- _PROBLEM REQUIREMENTS_
Every entry in the listing below has to be given again exactly.
--------------------
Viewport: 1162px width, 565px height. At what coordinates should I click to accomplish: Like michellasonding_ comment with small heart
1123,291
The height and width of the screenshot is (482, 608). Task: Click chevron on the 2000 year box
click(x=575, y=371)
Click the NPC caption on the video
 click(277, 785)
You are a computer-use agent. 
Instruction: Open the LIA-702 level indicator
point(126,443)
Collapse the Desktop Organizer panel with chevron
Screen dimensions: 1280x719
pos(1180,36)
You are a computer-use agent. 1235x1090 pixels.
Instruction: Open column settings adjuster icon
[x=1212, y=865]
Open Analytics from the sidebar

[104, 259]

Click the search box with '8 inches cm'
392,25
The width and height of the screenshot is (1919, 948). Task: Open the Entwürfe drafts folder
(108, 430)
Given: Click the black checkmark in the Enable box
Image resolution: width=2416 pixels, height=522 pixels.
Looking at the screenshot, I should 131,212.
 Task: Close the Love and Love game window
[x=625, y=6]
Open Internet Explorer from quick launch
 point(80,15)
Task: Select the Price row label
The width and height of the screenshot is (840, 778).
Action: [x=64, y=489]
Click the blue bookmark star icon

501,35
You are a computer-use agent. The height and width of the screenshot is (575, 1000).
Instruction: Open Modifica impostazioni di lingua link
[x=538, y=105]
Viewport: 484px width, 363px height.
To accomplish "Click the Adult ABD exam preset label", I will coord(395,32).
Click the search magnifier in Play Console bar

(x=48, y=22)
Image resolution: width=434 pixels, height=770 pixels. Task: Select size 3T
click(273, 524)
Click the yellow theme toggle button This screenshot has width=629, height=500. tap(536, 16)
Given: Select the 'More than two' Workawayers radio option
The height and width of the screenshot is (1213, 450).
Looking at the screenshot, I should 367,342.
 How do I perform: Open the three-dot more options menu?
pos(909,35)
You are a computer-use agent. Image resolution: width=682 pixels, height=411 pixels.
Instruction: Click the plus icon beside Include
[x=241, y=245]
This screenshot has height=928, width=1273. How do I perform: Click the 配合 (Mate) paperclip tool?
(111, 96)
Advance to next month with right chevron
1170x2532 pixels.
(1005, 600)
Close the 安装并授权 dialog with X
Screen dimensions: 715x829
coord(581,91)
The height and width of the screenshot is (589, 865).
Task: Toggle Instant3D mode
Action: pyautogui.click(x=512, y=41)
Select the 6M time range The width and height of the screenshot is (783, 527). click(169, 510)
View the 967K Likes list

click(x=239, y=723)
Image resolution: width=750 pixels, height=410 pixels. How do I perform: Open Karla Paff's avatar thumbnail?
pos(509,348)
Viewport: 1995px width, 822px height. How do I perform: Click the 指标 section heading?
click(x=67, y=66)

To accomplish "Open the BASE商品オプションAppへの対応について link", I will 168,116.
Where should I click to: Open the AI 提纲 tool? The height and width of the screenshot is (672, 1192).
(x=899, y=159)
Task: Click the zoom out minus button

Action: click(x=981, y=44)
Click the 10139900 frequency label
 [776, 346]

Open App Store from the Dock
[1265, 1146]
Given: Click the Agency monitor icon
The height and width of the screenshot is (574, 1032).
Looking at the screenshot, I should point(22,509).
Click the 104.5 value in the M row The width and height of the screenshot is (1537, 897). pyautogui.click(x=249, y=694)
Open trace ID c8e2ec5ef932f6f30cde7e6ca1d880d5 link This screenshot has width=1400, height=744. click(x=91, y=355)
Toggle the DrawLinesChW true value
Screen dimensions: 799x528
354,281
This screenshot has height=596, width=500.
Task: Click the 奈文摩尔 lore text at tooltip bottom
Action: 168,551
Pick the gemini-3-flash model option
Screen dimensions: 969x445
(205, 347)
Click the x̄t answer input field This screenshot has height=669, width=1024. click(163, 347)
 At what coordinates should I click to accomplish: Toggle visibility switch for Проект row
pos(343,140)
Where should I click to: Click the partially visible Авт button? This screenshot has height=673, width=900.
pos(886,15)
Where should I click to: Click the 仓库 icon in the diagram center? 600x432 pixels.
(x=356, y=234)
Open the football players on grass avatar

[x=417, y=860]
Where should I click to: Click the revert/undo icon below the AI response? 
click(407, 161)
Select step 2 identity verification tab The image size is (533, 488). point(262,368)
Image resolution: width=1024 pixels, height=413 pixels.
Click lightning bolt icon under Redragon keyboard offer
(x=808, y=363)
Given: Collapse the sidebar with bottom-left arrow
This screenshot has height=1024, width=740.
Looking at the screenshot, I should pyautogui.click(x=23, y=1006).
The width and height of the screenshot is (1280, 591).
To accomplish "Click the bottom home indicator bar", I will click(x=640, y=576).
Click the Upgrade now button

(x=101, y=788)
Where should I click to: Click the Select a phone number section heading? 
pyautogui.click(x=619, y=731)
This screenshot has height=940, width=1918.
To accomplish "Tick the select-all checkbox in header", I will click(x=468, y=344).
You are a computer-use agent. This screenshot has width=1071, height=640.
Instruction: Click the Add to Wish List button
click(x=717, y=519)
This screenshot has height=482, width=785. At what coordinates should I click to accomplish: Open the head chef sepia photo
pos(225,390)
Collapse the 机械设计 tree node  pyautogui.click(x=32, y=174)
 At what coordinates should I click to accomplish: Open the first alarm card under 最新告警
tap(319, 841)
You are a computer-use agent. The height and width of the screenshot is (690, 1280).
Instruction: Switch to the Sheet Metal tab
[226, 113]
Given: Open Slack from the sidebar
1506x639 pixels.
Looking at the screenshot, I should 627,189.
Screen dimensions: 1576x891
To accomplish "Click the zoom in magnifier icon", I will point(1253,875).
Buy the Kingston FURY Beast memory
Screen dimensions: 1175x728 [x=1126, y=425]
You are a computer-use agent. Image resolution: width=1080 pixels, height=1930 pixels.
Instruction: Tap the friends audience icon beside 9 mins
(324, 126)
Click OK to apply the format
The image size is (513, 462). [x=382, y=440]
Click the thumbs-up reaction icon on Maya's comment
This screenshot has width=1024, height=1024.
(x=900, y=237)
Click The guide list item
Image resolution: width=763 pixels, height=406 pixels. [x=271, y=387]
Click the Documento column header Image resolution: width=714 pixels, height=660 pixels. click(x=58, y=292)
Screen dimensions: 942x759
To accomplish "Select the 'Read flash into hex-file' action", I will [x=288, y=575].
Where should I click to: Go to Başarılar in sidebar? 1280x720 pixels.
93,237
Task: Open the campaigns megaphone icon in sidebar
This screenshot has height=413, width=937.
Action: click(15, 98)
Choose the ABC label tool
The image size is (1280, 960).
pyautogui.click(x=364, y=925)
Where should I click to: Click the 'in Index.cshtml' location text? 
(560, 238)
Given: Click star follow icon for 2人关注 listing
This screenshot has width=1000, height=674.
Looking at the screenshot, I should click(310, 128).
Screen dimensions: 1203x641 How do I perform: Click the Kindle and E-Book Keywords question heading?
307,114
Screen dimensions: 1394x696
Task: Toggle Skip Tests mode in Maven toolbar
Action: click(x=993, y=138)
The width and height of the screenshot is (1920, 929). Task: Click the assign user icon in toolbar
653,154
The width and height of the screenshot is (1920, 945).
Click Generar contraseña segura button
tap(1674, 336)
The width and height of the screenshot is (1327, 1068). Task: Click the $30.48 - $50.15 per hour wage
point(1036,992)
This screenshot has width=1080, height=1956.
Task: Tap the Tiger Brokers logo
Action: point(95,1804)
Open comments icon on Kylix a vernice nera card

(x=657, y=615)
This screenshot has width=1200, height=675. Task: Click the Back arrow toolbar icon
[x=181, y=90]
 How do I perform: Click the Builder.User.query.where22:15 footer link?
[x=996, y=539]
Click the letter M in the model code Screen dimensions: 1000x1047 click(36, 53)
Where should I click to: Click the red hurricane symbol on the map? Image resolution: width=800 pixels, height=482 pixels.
--------------------
- _OUTPUT_
Viewport: 1162px width, 565px height. At what coordinates should I click to accomplish: Like michellasonding_ comment with small heart
1123,291
The height and width of the screenshot is (482, 608). Task: Click chevron on the 2000 year box
click(x=575, y=371)
Click the NPC caption on the video
 click(277, 785)
You are a computer-use agent. 
Instruction: Open the LIA-702 level indicator
point(126,443)
Collapse the Desktop Organizer panel with chevron
Screen dimensions: 1280x719
pos(1180,36)
You are a computer-use agent. 1235x1090 pixels.
Instruction: Open column settings adjuster icon
[x=1212, y=865]
Open Analytics from the sidebar

[104, 259]

Click the search box with '8 inches cm'
392,25
The width and height of the screenshot is (1919, 948). Task: Open the Entwürfe drafts folder
(108, 430)
Given: Click the black checkmark in the Enable box
Image resolution: width=2416 pixels, height=522 pixels.
Looking at the screenshot, I should 131,212.
 Task: Close the Love and Love game window
[x=625, y=6]
Open Internet Explorer from quick launch
 point(80,15)
Task: Select the Price row label
The width and height of the screenshot is (840, 778).
Action: [x=64, y=489]
Click the blue bookmark star icon

501,35
You are a computer-use agent. The height and width of the screenshot is (575, 1000).
Instruction: Open Modifica impostazioni di lingua link
[x=538, y=105]
Viewport: 484px width, 363px height.
To accomplish "Click the Adult ABD exam preset label", I will coord(395,32).
Click the search magnifier in Play Console bar

(x=48, y=22)
Image resolution: width=434 pixels, height=770 pixels. Task: Select size 3T
click(273, 524)
Click the yellow theme toggle button This screenshot has width=629, height=500. tap(536, 16)
Given: Select the 'More than two' Workawayers radio option
The height and width of the screenshot is (1213, 450).
Looking at the screenshot, I should 367,342.
 How do I perform: Open the three-dot more options menu?
pos(909,35)
You are a computer-use agent. Image resolution: width=682 pixels, height=411 pixels.
Instruction: Click the plus icon beside Include
[x=241, y=245]
This screenshot has height=928, width=1273. How do I perform: Click the 配合 (Mate) paperclip tool?
(111, 96)
Advance to next month with right chevron
1170x2532 pixels.
(1005, 600)
Close the 安装并授权 dialog with X
Screen dimensions: 715x829
coord(581,91)
The height and width of the screenshot is (589, 865).
Task: Toggle Instant3D mode
Action: pyautogui.click(x=512, y=41)
Select the 6M time range The width and height of the screenshot is (783, 527). click(169, 510)
View the 967K Likes list

click(x=239, y=723)
Image resolution: width=750 pixels, height=410 pixels. How do I perform: Open Karla Paff's avatar thumbnail?
pos(509,348)
Viewport: 1995px width, 822px height. How do I perform: Click the 指标 section heading?
click(x=67, y=66)

To accomplish "Open the BASE商品オプションAppへの対応について link", I will 168,116.
Where should I click to: Open the AI 提纲 tool? The height and width of the screenshot is (672, 1192).
(x=899, y=159)
Task: Click the zoom out minus button

Action: click(x=981, y=44)
Click the 10139900 frequency label
 [776, 346]

Open App Store from the Dock
[1265, 1146]
Given: Click the Agency monitor icon
The height and width of the screenshot is (574, 1032).
Looking at the screenshot, I should point(22,509).
Click the 104.5 value in the M row The width and height of the screenshot is (1537, 897). pyautogui.click(x=249, y=694)
Open trace ID c8e2ec5ef932f6f30cde7e6ca1d880d5 link This screenshot has width=1400, height=744. click(x=91, y=355)
Toggle the DrawLinesChW true value
Screen dimensions: 799x528
354,281
This screenshot has height=596, width=500.
Task: Click the 奈文摩尔 lore text at tooltip bottom
Action: 168,551
Pick the gemini-3-flash model option
Screen dimensions: 969x445
(205, 347)
Click the x̄t answer input field This screenshot has height=669, width=1024. click(163, 347)
 At what coordinates should I click to accomplish: Toggle visibility switch for Проект row
pos(343,140)
Where should I click to: Click the partially visible Авт button? This screenshot has height=673, width=900.
pos(886,15)
Where should I click to: Click the 仓库 icon in the diagram center? 600x432 pixels.
(x=356, y=234)
Open the football players on grass avatar

[x=417, y=860]
Where should I click to: Click the revert/undo icon below the AI response? 
click(407, 161)
Select step 2 identity verification tab The image size is (533, 488). point(262,368)
Image resolution: width=1024 pixels, height=413 pixels.
Click lightning bolt icon under Redragon keyboard offer
(x=808, y=363)
Given: Collapse the sidebar with bottom-left arrow
This screenshot has height=1024, width=740.
Looking at the screenshot, I should pyautogui.click(x=23, y=1006).
The width and height of the screenshot is (1280, 591).
To accomplish "Click the bottom home indicator bar", I will click(x=640, y=576).
Click the Upgrade now button

(x=101, y=788)
Where should I click to: Click the Select a phone number section heading? 
pyautogui.click(x=619, y=731)
This screenshot has height=940, width=1918.
To accomplish "Tick the select-all checkbox in header", I will click(x=468, y=344).
You are a computer-use agent. This screenshot has width=1071, height=640.
Instruction: Click the Add to Wish List button
click(x=717, y=519)
This screenshot has height=482, width=785. At what coordinates should I click to accomplish: Open the head chef sepia photo
pos(225,390)
Collapse the 机械设计 tree node  pyautogui.click(x=32, y=174)
 At what coordinates should I click to accomplish: Open the first alarm card under 最新告警
tap(319, 841)
You are a computer-use agent. The height and width of the screenshot is (690, 1280).
Instruction: Switch to the Sheet Metal tab
[226, 113]
Given: Open Slack from the sidebar
1506x639 pixels.
Looking at the screenshot, I should 627,189.
Screen dimensions: 1576x891
To accomplish "Click the zoom in magnifier icon", I will point(1253,875).
Buy the Kingston FURY Beast memory
Screen dimensions: 1175x728 [x=1126, y=425]
You are a computer-use agent. Image resolution: width=1080 pixels, height=1930 pixels.
Instruction: Tap the friends audience icon beside 9 mins
(324, 126)
Click OK to apply the format
The image size is (513, 462). [x=382, y=440]
Click the thumbs-up reaction icon on Maya's comment
This screenshot has width=1024, height=1024.
(x=900, y=237)
Click The guide list item
Image resolution: width=763 pixels, height=406 pixels. [x=271, y=387]
Click the Documento column header Image resolution: width=714 pixels, height=660 pixels. click(x=58, y=292)
Screen dimensions: 942x759
To accomplish "Select the 'Read flash into hex-file' action", I will [x=288, y=575].
Where should I click to: Go to Başarılar in sidebar? 1280x720 pixels.
93,237
Task: Open the campaigns megaphone icon in sidebar
This screenshot has height=413, width=937.
Action: click(15, 98)
Choose the ABC label tool
The image size is (1280, 960).
pyautogui.click(x=364, y=925)
Where should I click to: Click the 'in Index.cshtml' location text? 
(560, 238)
Given: Click star follow icon for 2人关注 listing
This screenshot has width=1000, height=674.
Looking at the screenshot, I should click(310, 128).
Screen dimensions: 1203x641 How do I perform: Click the Kindle and E-Book Keywords question heading?
307,114
Screen dimensions: 1394x696
Task: Toggle Skip Tests mode in Maven toolbar
Action: click(x=993, y=138)
The width and height of the screenshot is (1920, 929). Task: Click the assign user icon in toolbar
653,154
The width and height of the screenshot is (1920, 945).
Click Generar contraseña segura button
tap(1674, 336)
The width and height of the screenshot is (1327, 1068). Task: Click the $30.48 - $50.15 per hour wage
point(1036,992)
This screenshot has width=1080, height=1956.
Task: Tap the Tiger Brokers logo
Action: point(95,1804)
Open comments icon on Kylix a vernice nera card

(x=657, y=615)
This screenshot has width=1200, height=675. Task: Click the Back arrow toolbar icon
[x=181, y=90]
 How do I perform: Click the Builder.User.query.where22:15 footer link?
[x=996, y=539]
Click the letter M in the model code Screen dimensions: 1000x1047 click(36, 53)
Where should I click to: Click the red hurricane symbol on the map? Image resolution: width=800 pixels, height=482 pixels.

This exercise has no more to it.